Ia mendongak tanpa sadar. Wajahnya masih tertutup kelambu. Namun, Naraku dapat menembus pandangan tersebut. Alis mata bertaut tak senang melihat kontras pucat yang tampak di wajahnya.
"Apa kau baik-baik saja?" Mengherankan ketika yang bertanya justru Sesshomaru. Pangeran es itu mendelik ke arah mereka. Empat manusia tadi mengikuti tingkahnya.
"Kurasa aku harus mengantarnya pulang." Naraku memberi senyum, lalu membimbing Inuyasha bangkit. Makan dan minuman tidak terjamah.
Sesshomaru memperhatikan sebentar, kemudian mengambil alih perhatian semuanya lagi.
Inuyasha dan Naraku berjalan keluar. Pria berambut hitam pendek itu lantas menghentikan langkah mereka. Ia menatap wajah pucat Inuyasha.
"Ada apa?"
Inuyasha menolak menjawab. Ia ingin pulang. Ingin memastikan bahwa ibunya baik-baik saja.
"Katakan sejujurnya padaku, Inuyasha." Naraku memojokkan sang hanyou. Menekan dengan aura yokai-nya.
Inuyasha bagai menelan duri. Tangannya bergetar. Ia menarik pakaian aneh yang dikenakan Naraku.
"Pulang .... Aku ingin pulang."
Ia sudah bertemu dengan Tuan Sesshomaru. Bukankah itu artinya ia bisa pergi.
Naraku tidak memiliki alasan lagi untuk menahannya.
Keturunan Onigumo itu menatap lekat. "Kembali ke kediaman Sesshomaru?"
Inuyasha menggeleng. "Kembali ke dunia yokai.
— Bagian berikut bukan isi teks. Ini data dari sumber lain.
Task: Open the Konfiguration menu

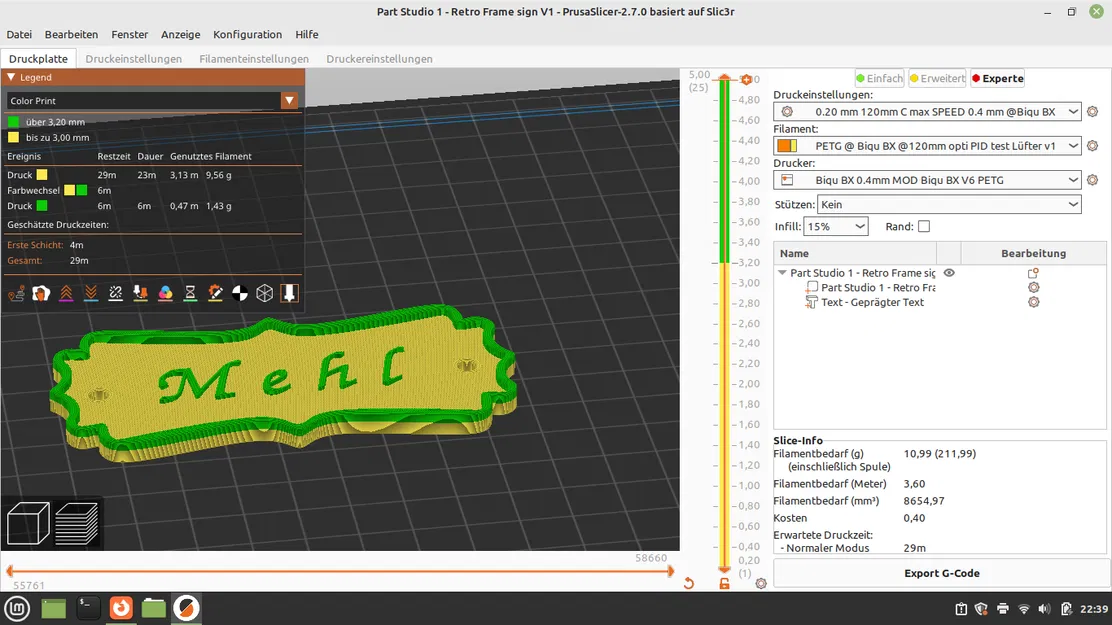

Setelah itu aku akan pulang sendiri. Aku tidak seharusnya bertemu dengan Tuan Sesshomaru, aku tidak boleh terlihat oleh orang penting klan Inushiro."
Naraku melepaskan tangan Inuyasha. "Tutup matamu," ucapan yang keluar terdengar dingin.
Inuyasha tidak mau berpikir jauh. Ia menurut dengan menutup mata. Sekali lagi dunianya bagai berputar, tapi kali in tidak ada tangan Naraku yang menahannya. Ia terhuyung beberapa kali.
Begitu ia merasa lebih stabil, mata cokelat madu terbuka. Melihat Naraku memandangnya seperti orang asing.
"Pergilah."
Inuyasha melirik sekilas. Ia berada di luar wilayah kekuasaan klan utama Inushiro. Hanya beberapa jam berlari hingga sampai ke wilayah keluarganya.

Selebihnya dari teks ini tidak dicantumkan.